◆ **Exercise data**
_ _ _ _ _ _ _
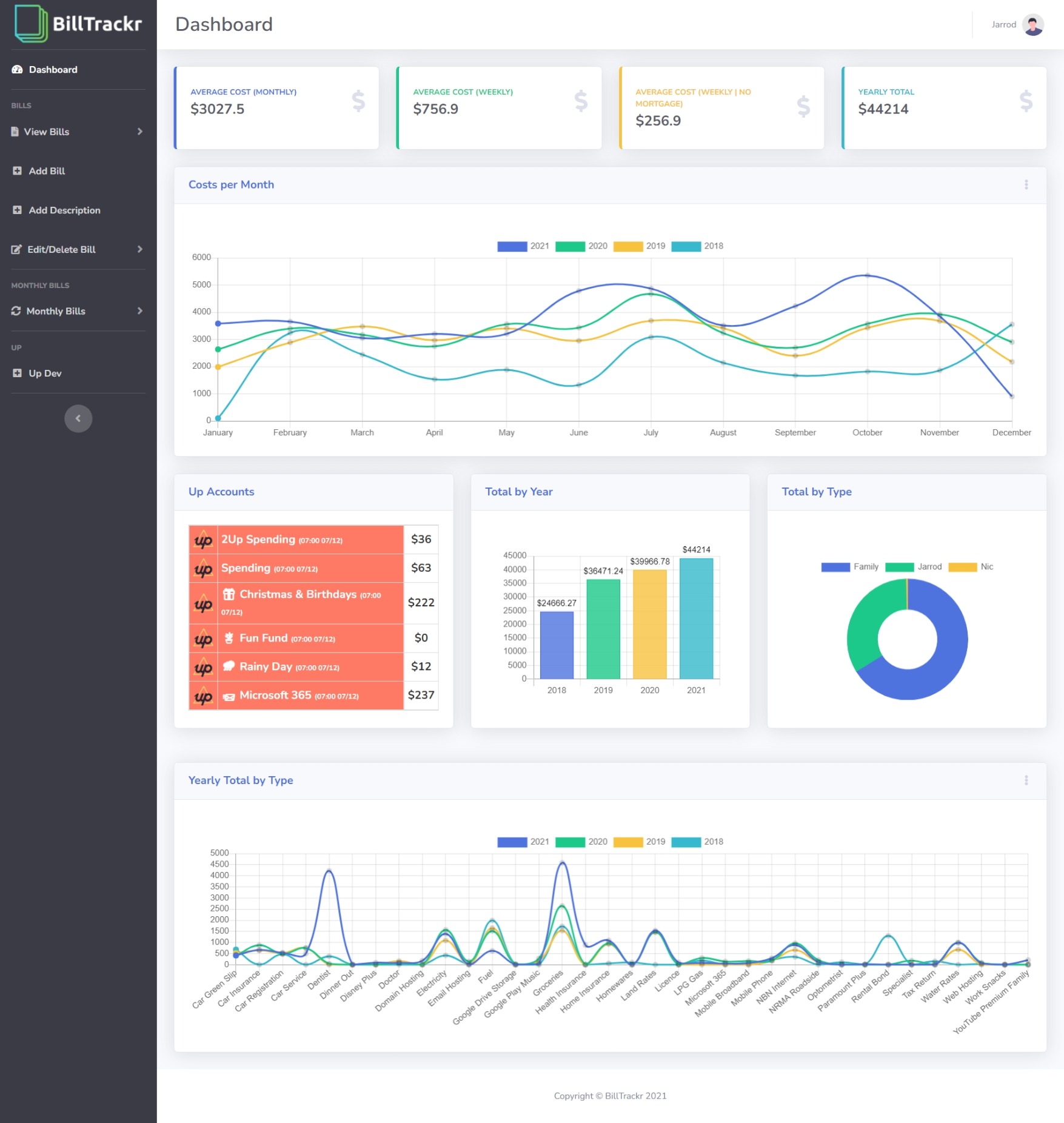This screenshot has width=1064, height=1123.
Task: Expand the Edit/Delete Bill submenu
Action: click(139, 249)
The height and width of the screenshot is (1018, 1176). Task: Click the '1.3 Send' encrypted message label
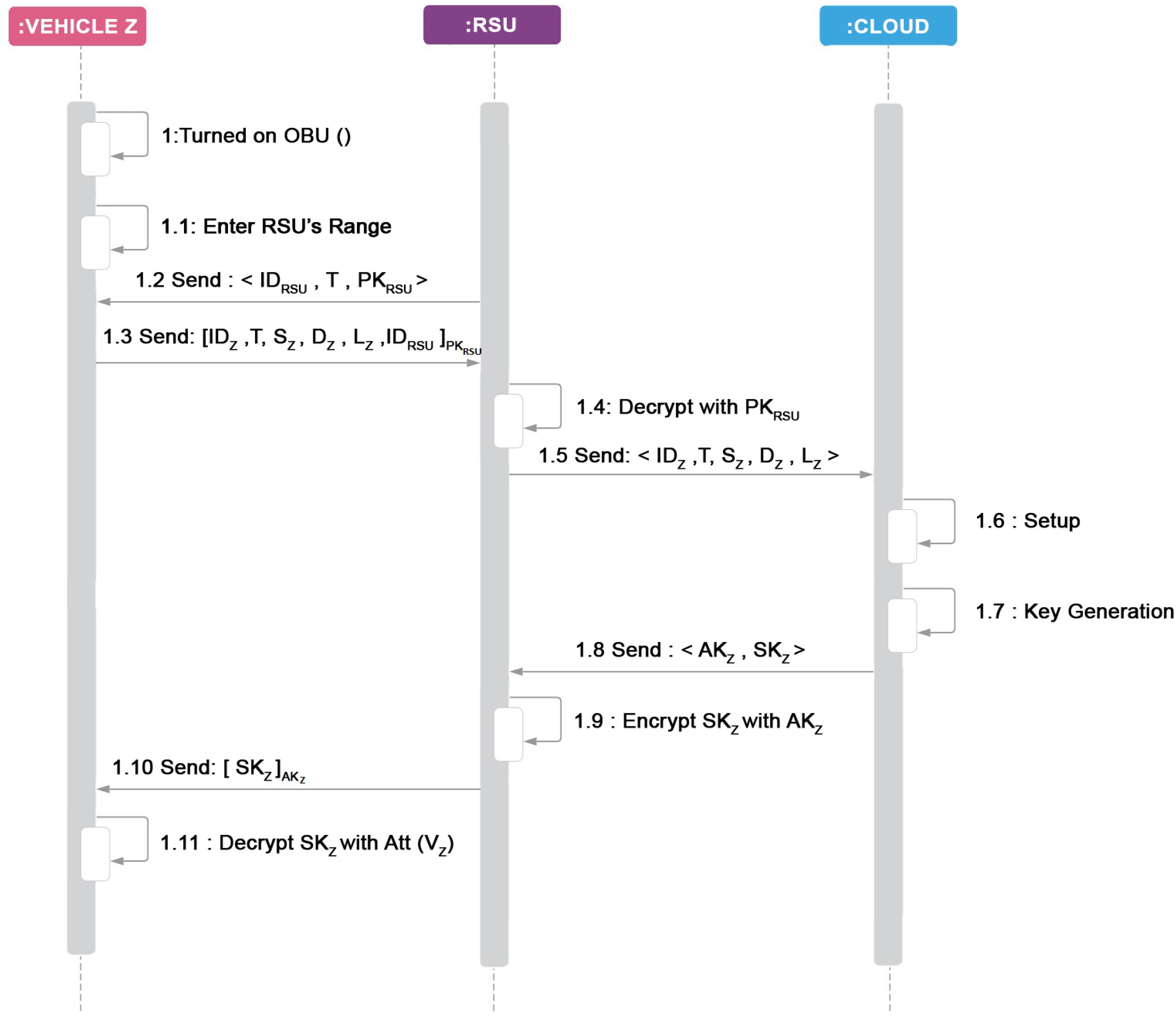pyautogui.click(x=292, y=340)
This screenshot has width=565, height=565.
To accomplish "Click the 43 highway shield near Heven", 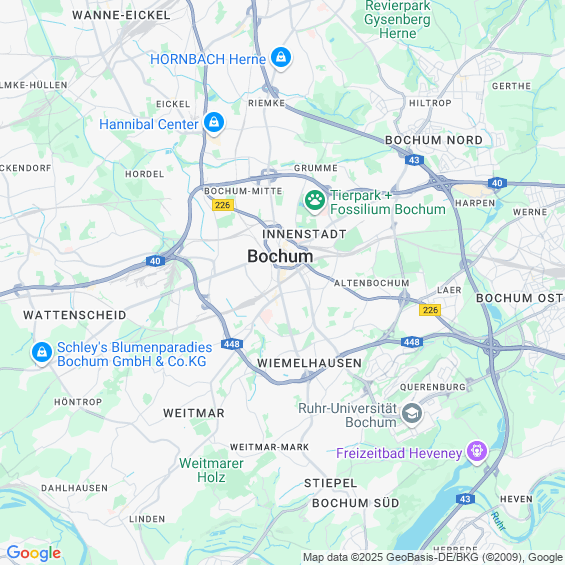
_ _ _ _ _ _ _
◆ **About this task**
Beginning with the line that includes "The height and" and ending with the last line of the material, reproduce those lines exactly and nothing else, with no pictures.

◆ **The answer**
The height and width of the screenshot is (1018, 1176). Task: Click the '1.3 Send' encrypted message label
pyautogui.click(x=292, y=340)
This screenshot has width=565, height=565.
To accomplish "Click the 43 highway shield near Heven", 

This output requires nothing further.